Hearing Ignorance of Deaf Culture

Hi guys,

I am an audiology grad student currently enrolled in a Deaf culture/history/community/etc awareness type class. I was hoping to find a deaf community discussion forum. I am writing a paper for this class and was hoping to get lots of input from Deaf individuals. In class whenever we would do research/have discussion about topics (like audism, education- oralism vs tc vs bi-bi, language, etc) it seemed that we always came back to the same issue- much of the hearing world in America is very ignorant of what Deaf is. Deaf language, community, history, etc. I wanted to explore this further in my paper. Why are most hearing people unaware of this? How can more awareness happen- or does it need to happen? Should we include American Deaf history in our public school textbooks? That sort of thing.

What are your thoughts on this? What type of encounters have you had with ignorance? (For example, I'm a waitress as well as a student and I know enough sign to greet my tables, take their orders, etc. but none of the other servers do. We are near a residential Deaf school and have many deaf customers. I asked another server how he interacts with his deaf customers and he said "As long as you look them in the face and talk slowly they will understand, because they can all lipread". How idiotic! I was inclined to flare up at him but realized he was just displaying his ignorance. That type of thing....)

I would love to hear from yall! Also, can anyone recommend other forums/blogs I could try to get a discussion going on? Thanks very much for any input!

The saddest part about hearing people not knowing anything about the deaf or deaf culture, is most of them really don't care. It is awful, but true. They are not deaf, so they don't think they need to know anything about it. True ignorance is all it is.

For more awareness to occur, they would have to become interested in it. Sadly it can't be forced on them, cause then they won't care more. The hearing people that care about it and learn about the culture are the most important ones. The others can be ignorant all they want, just means they will receive the same disrespect they dish out, since they obviously wouldn't understand a deaf person trying to communicate with them.

It would be cool if some text books, like history class in high school, briefly covered some deaf history. When I was in high school, we learned about AG Bell, but I didn't really know anything except that he invented the telephone (even though that is a lie), until I took a Deaf History class in college. I think just a brief over view of important events would be good. Schools should just toss it in there in chronological order since history books in hs tend to talk about events year to year. So DPN could be thrown in that years chapter, etc.

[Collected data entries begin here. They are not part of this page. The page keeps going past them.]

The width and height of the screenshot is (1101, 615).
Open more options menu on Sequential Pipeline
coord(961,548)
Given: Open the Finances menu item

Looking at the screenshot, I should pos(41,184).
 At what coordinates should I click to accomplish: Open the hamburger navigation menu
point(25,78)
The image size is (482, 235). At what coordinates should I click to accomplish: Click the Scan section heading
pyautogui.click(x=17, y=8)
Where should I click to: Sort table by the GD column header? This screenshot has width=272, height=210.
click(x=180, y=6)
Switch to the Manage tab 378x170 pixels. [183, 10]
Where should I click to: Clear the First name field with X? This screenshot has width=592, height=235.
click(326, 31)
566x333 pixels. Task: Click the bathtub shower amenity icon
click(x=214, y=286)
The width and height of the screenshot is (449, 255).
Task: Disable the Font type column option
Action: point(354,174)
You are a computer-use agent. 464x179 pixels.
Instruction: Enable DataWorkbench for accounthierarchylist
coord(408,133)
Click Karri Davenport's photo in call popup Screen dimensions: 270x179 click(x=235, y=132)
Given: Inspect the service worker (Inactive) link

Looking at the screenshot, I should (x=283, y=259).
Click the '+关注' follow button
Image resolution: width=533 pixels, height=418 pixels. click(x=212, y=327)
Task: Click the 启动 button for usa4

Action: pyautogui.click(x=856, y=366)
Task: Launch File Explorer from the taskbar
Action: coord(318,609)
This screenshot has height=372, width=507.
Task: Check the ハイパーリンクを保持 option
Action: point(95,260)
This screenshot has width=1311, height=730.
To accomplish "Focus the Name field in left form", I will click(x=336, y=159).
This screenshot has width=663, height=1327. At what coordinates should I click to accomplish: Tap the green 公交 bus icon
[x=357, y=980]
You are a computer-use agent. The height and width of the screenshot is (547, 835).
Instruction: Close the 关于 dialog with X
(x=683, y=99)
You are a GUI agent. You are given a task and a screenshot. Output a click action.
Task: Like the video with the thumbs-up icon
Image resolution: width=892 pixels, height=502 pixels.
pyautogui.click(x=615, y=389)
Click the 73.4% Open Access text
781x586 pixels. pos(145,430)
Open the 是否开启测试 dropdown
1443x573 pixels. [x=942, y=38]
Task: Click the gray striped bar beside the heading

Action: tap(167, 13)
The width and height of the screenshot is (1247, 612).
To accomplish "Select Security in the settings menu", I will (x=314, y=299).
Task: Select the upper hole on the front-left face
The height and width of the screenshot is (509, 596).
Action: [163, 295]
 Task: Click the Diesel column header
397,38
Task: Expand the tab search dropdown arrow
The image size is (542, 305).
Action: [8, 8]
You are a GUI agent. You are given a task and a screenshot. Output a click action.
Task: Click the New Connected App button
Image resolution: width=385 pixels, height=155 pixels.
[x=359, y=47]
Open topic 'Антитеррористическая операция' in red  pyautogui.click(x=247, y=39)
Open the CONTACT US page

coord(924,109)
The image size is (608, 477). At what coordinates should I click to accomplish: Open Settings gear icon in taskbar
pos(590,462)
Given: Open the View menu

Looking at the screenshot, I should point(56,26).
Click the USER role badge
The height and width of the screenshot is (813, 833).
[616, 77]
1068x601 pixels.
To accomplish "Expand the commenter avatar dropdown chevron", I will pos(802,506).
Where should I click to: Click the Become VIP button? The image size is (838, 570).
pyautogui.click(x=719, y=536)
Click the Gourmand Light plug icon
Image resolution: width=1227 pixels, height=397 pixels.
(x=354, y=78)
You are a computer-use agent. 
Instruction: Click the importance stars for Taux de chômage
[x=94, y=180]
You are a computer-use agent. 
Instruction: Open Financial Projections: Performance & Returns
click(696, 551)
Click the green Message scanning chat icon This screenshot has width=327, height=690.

Sadly, the only hearing people that are not going to be ignorant about the Deaf community are the ones that get involved.
 
That is true that they don't really care.. which is why when you talk about deafness to them, they don't understand other than say "I'm sorry" and the next thing you know, they are avoiding you.
 
That is true that they don't really care.. which is why when you talk about deafness to them, they don't understand other than say "I'm sorry" and the next thing you know, they are avoiding you.

Or controlling you, :lol:
 
Or controlling you, :lol:

Bingo! Right on the nose, you are correct and hearing people are not going to say "I am sorry for being rude" especially when there are social events or Silent Club where hearing people talk with their voices, not signing. This is the great ignorance and it is big time for us, Deafies, to be upset with them. Boy, what a bummer. :roll:
 
Bingo! Right on the nose, you are correct and hearing people are not going to say "I am sorry for being rude" especially when there are social events or Silent Club where hearing people talk with their voices, not signing. This is the great ignorance and it is big time for us, Deafies, to be upset with them. Boy, what a bummer. :roll:

Just recently I went as saw one of the ASL Films, and there was a group of ASL 1 students in a circle talking it up--so loud. Its soo rude! I know for a fact they learned in their class not to do that! The year before when I went to a different movie, it was silent in the building--a lot nicer.